● Directions for this task
An exact copy of the data is required. No picture may appear in it.
(Data for analysis Opens)
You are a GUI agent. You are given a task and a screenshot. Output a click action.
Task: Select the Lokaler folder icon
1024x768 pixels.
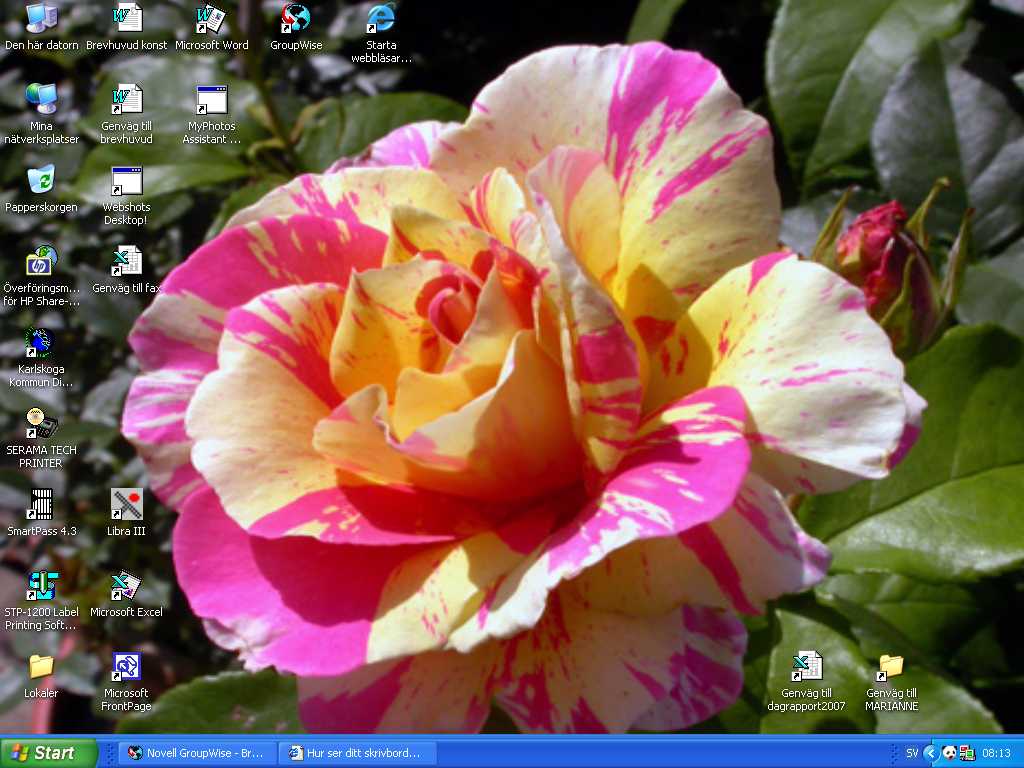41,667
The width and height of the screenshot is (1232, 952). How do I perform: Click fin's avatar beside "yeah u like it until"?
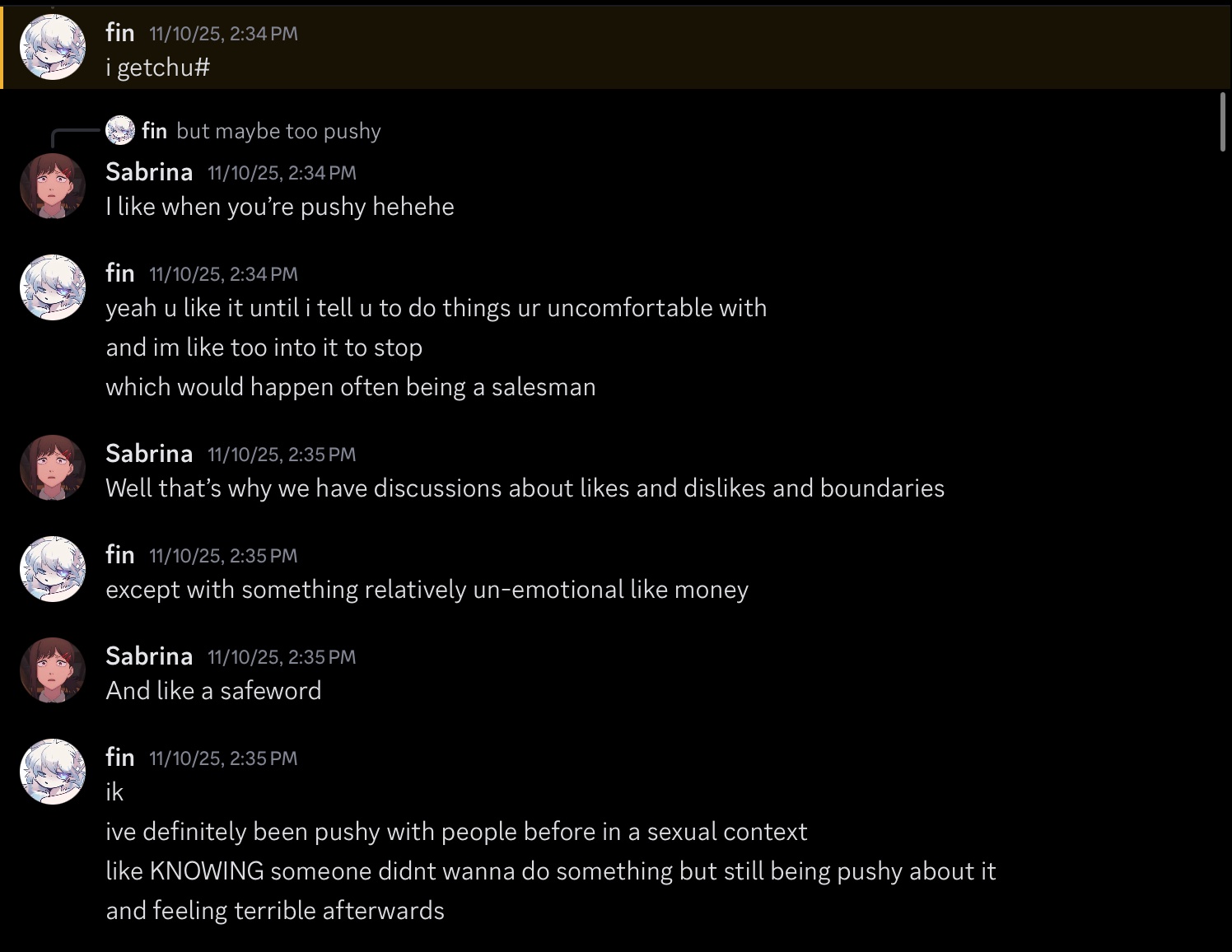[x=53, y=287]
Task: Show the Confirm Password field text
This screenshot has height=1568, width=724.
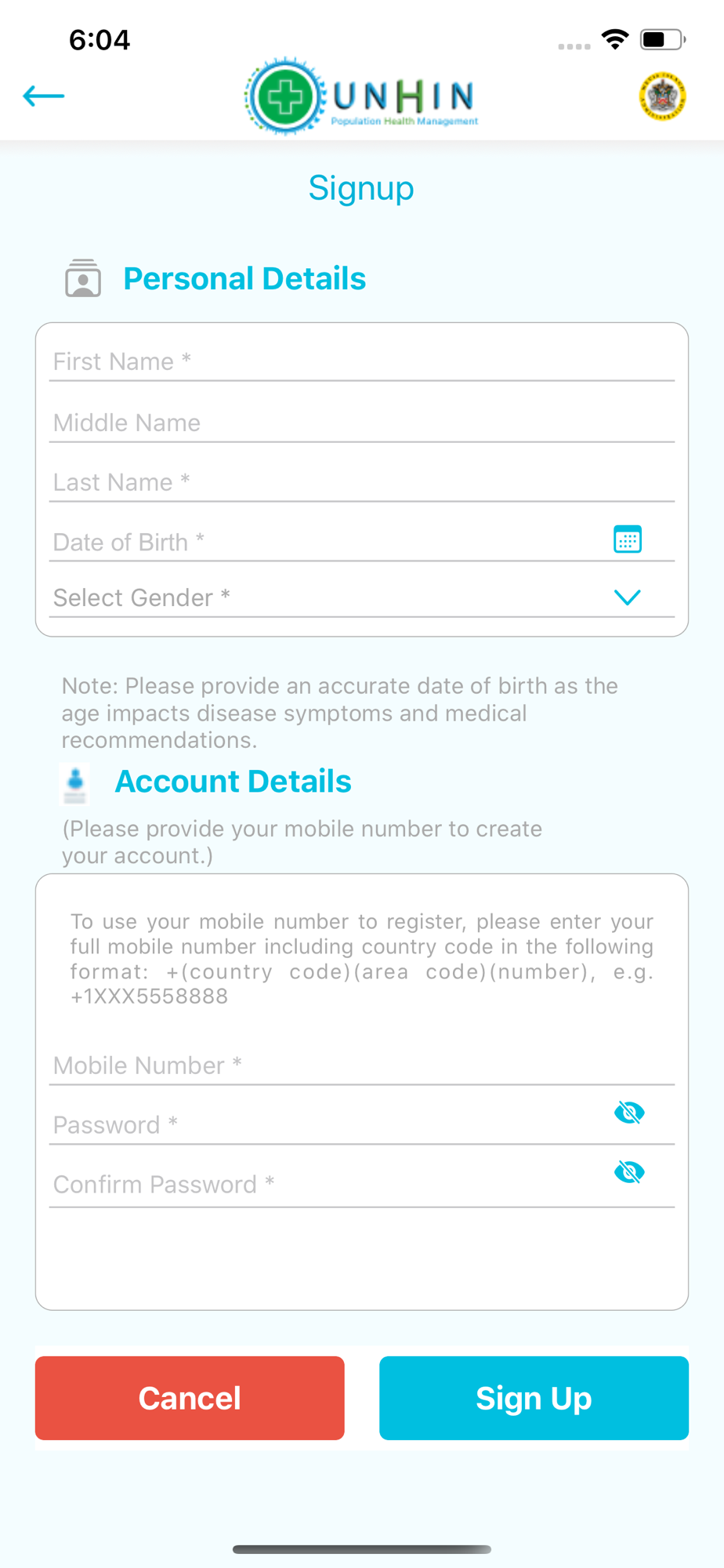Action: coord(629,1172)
(Data for analysis Closes)
● Your response
You are a GUI agent. You are given a task and a screenshot. Output a click action.
Task: Select the Lokaler folder icon
1024x768 pixels.
41,667
The width and height of the screenshot is (1232, 952). How do I perform: Click fin's avatar beside "yeah u like it until"?
[x=53, y=287]
Task: Show the Confirm Password field text
This screenshot has height=1568, width=724.
Action: coord(629,1172)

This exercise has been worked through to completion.